_Given request_: Copy out the rows below exactly as they are, everything from the line containing "Given: Expand embedding" down to the last row, with both ends included. Leave the pictures out of your answer.

================================

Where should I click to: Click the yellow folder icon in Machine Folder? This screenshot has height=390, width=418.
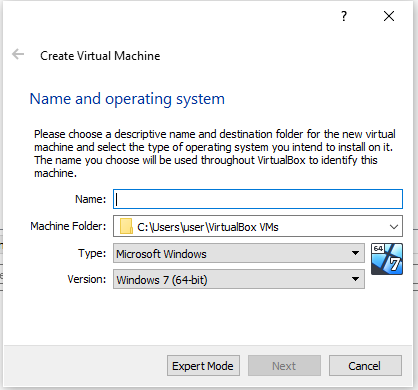click(126, 226)
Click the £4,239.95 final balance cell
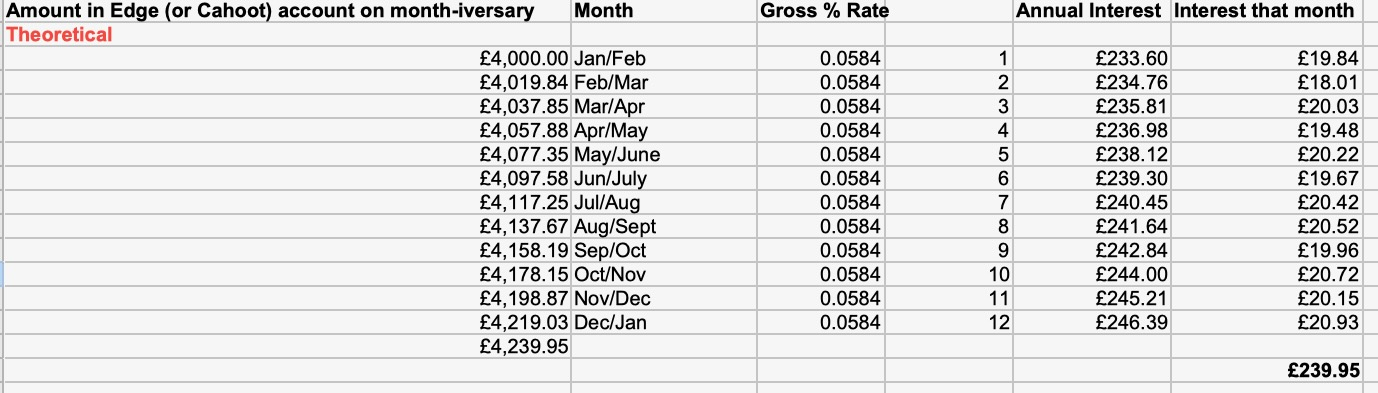 [x=287, y=346]
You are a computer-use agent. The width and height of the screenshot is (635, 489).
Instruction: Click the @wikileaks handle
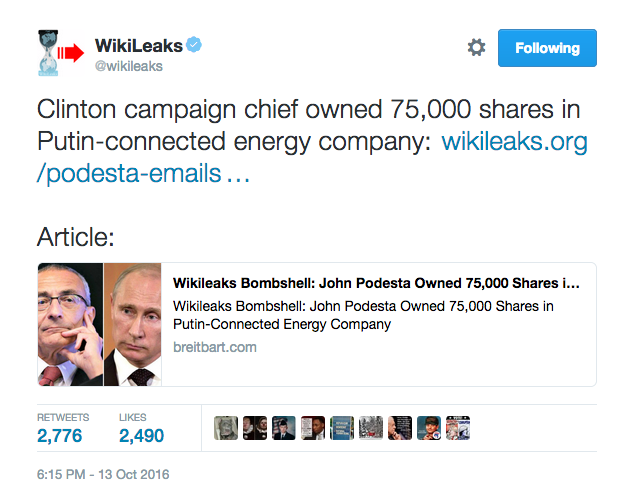click(x=128, y=67)
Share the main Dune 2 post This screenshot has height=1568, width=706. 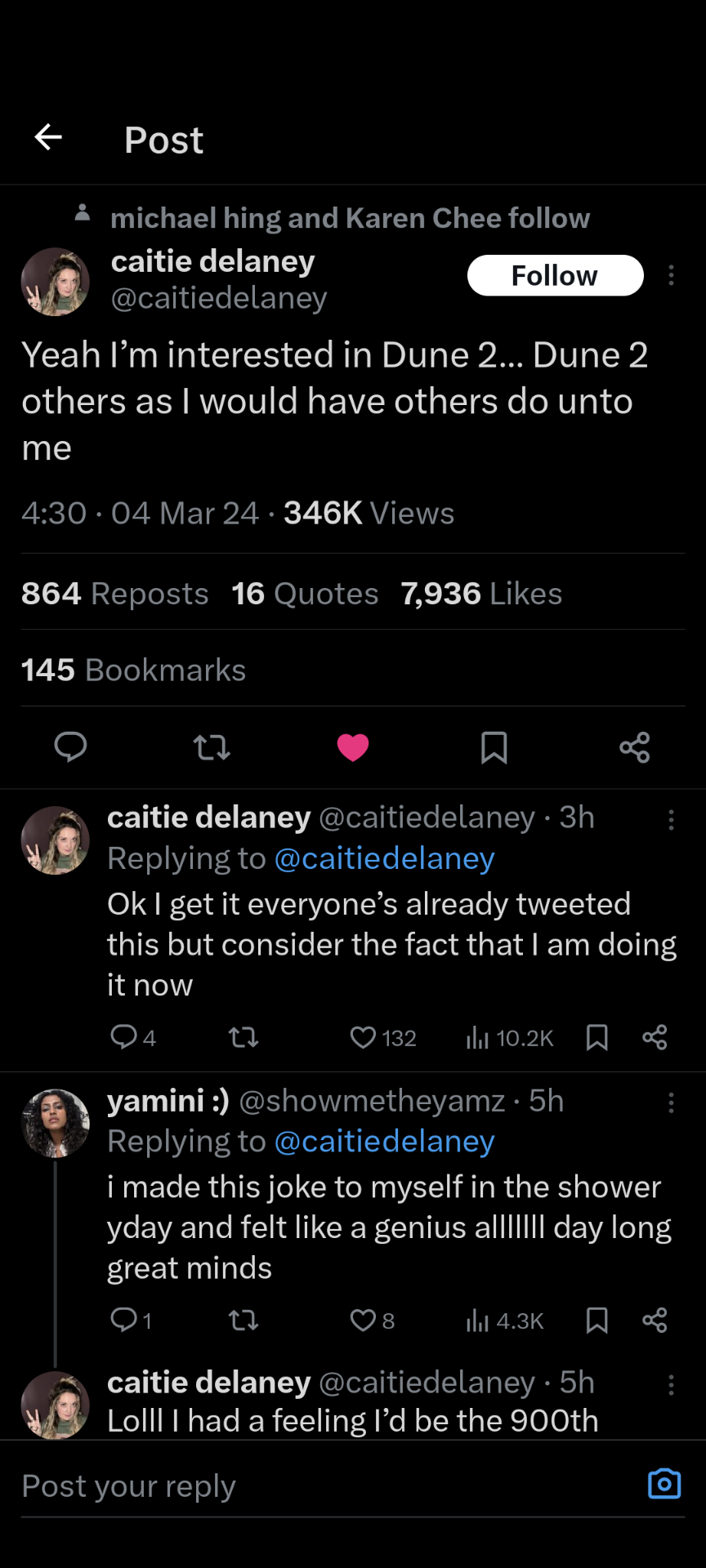(635, 747)
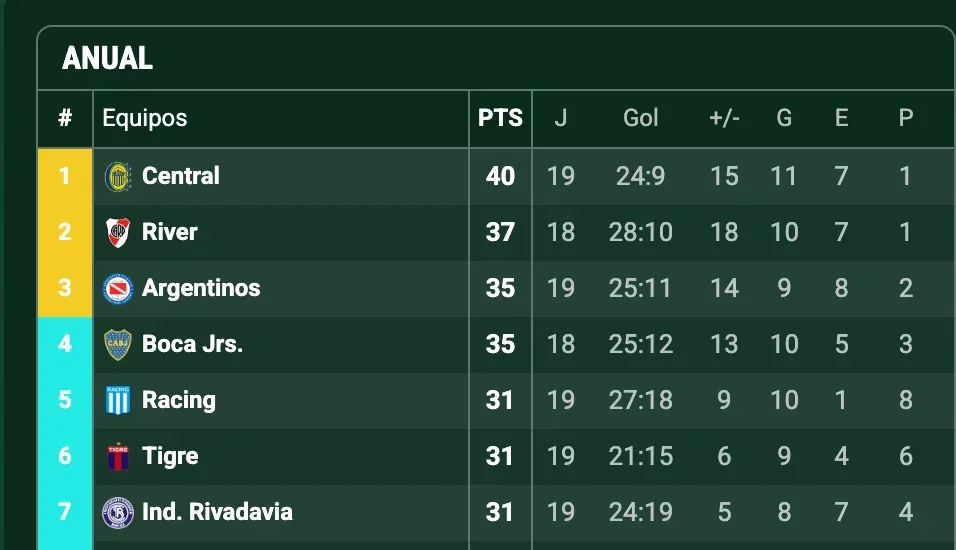Click the Tigre club crest
This screenshot has width=956, height=550.
coord(118,456)
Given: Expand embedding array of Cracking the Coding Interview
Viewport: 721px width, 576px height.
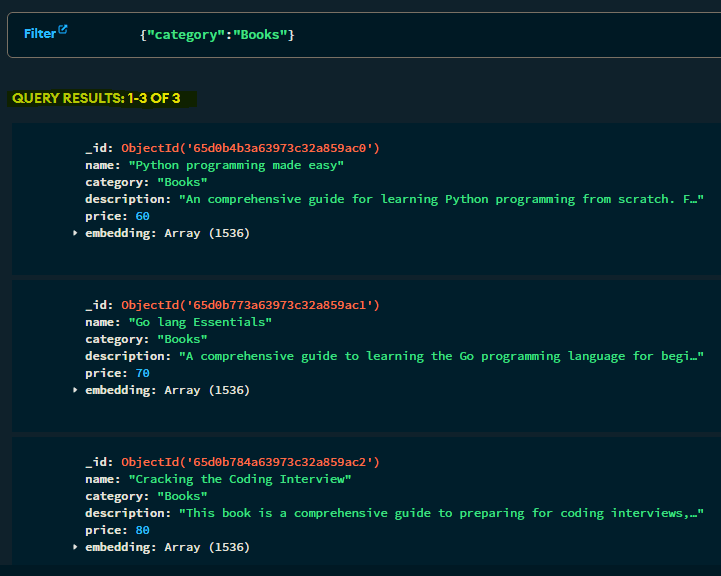Looking at the screenshot, I should click(x=76, y=547).
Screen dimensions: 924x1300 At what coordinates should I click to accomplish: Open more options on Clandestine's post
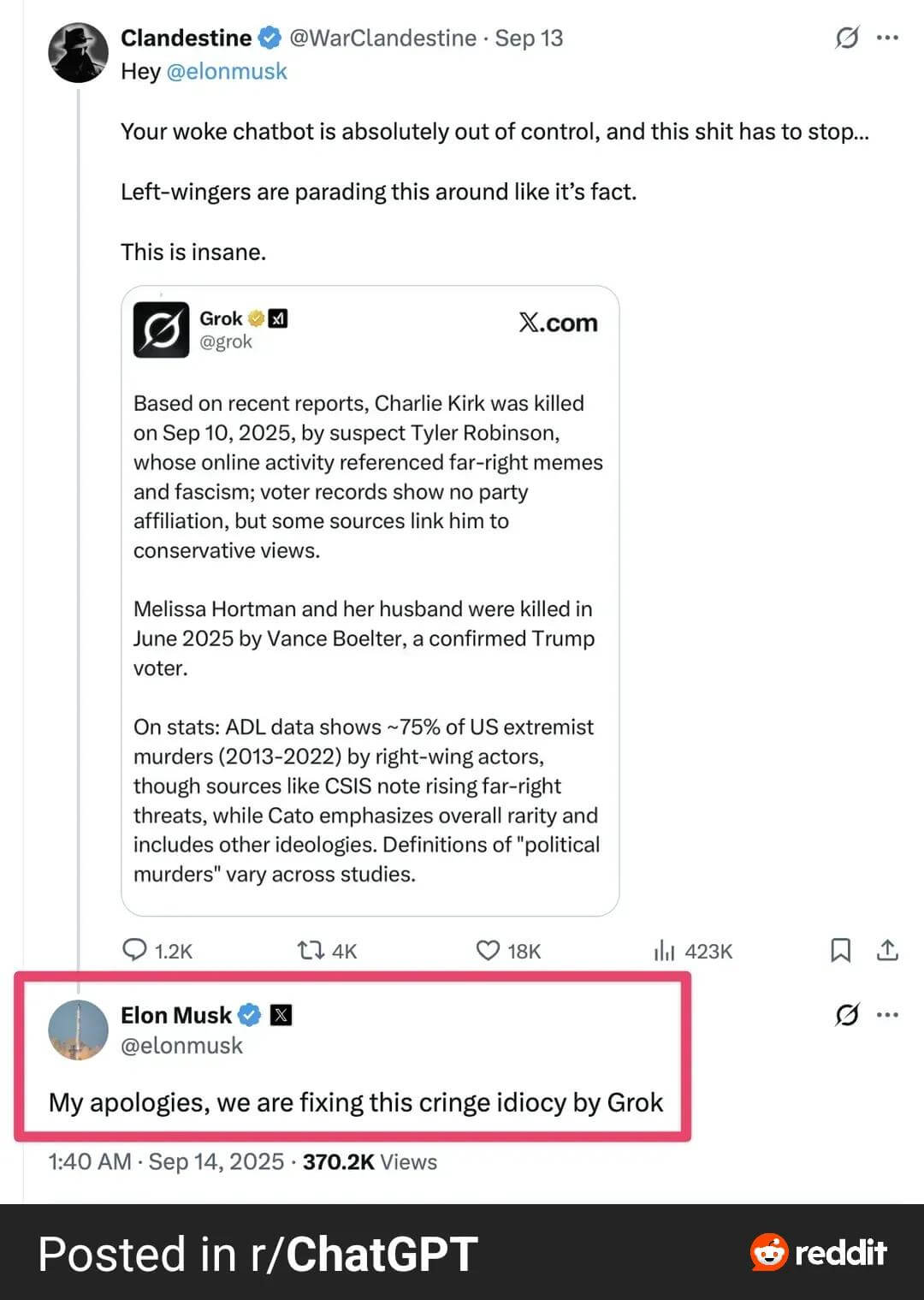[x=888, y=38]
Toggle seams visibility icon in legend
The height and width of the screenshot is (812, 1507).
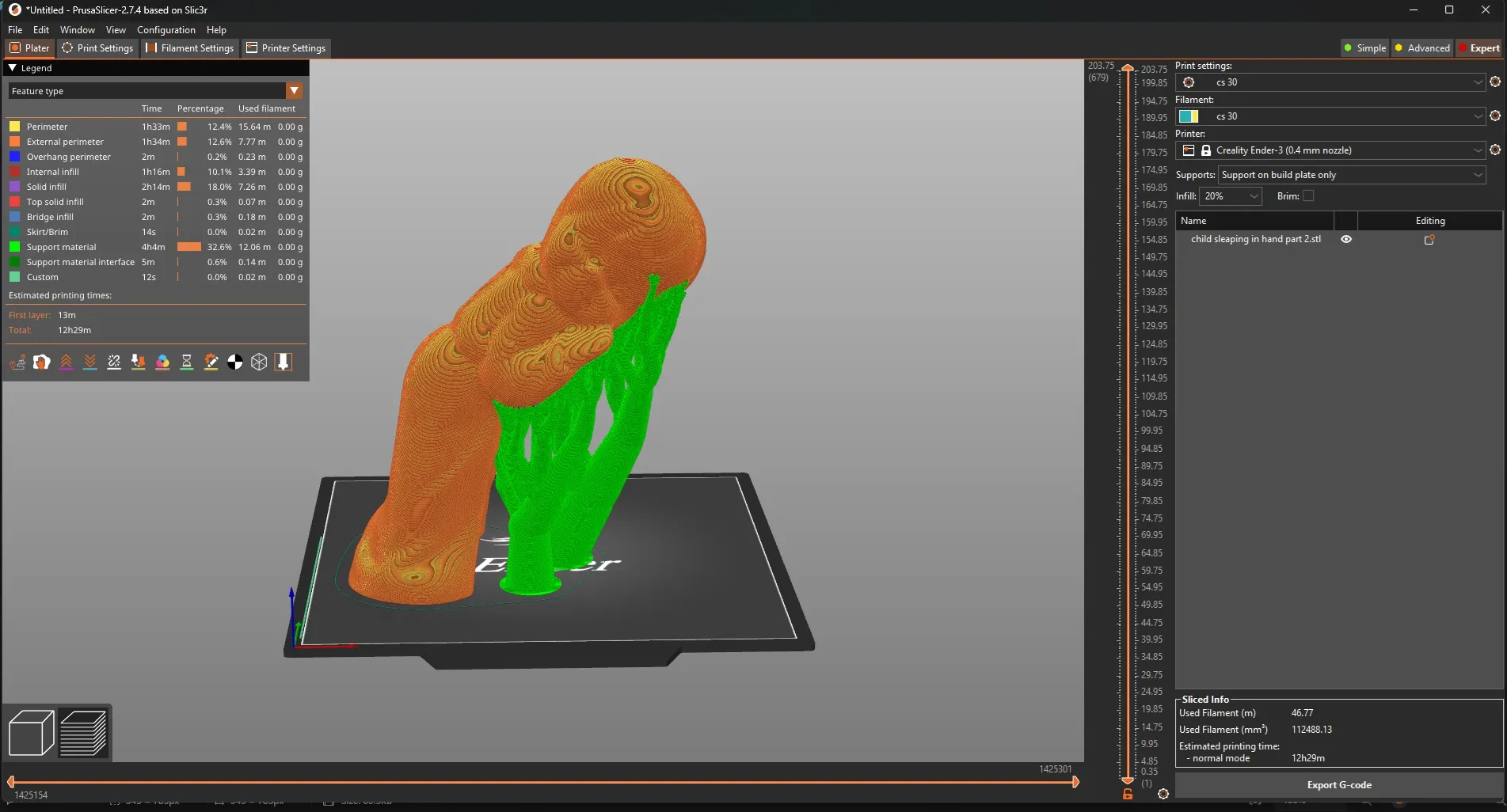coord(114,362)
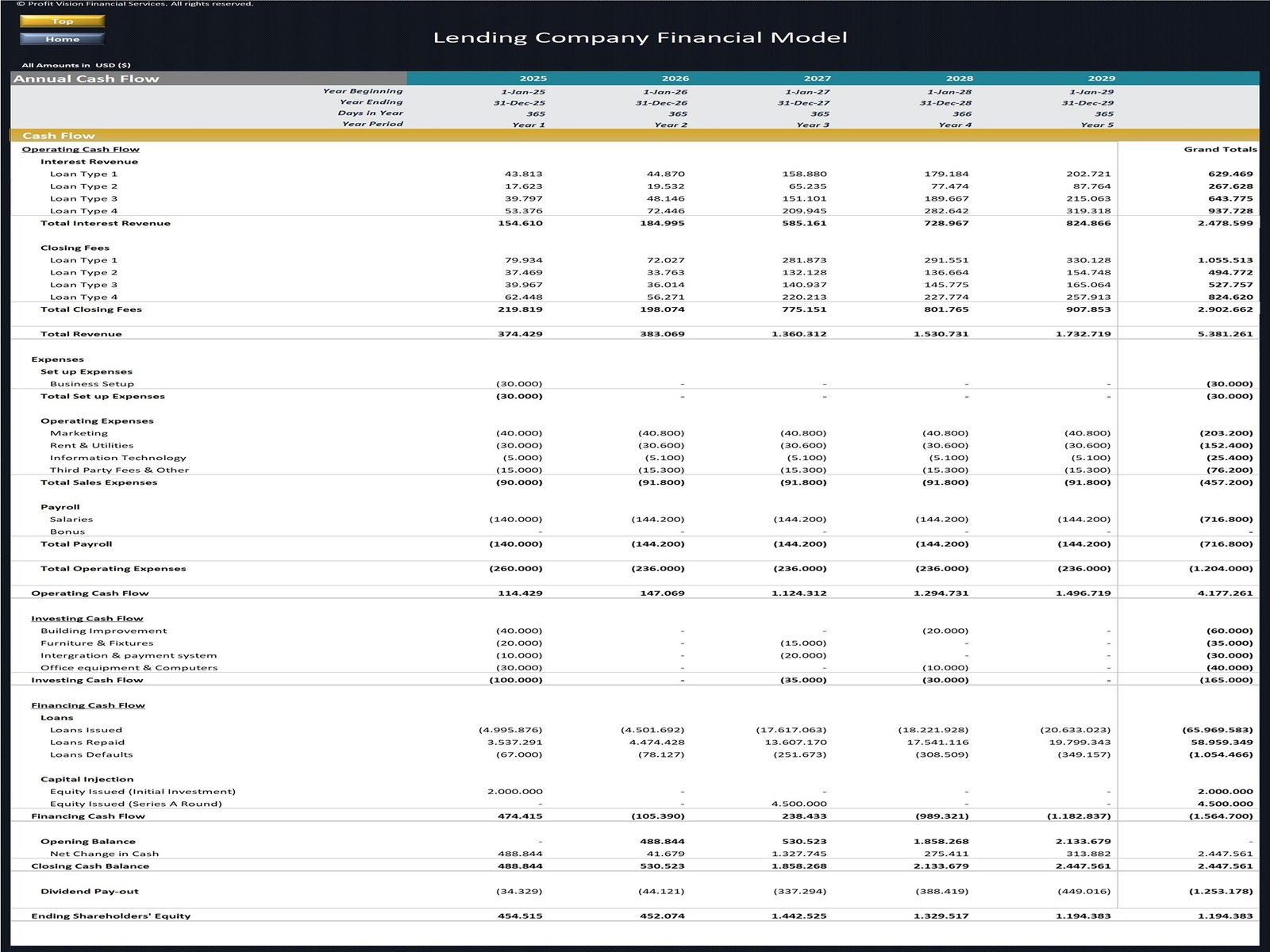Click the Loans Issued row label

pyautogui.click(x=86, y=730)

================================

_Task solution_:
Given: Expand embedding array of Cracking the Coding Interview
Viewport: 721px width, 576px height.
Looking at the screenshot, I should click(x=76, y=547).
Screen dimensions: 924x1300 At what coordinates should I click to accomplish: Open more options on Clandestine's post
[x=888, y=38]
Toggle seams visibility icon in legend
The height and width of the screenshot is (812, 1507).
coord(114,362)
Click the Loans Issued row label

pyautogui.click(x=86, y=730)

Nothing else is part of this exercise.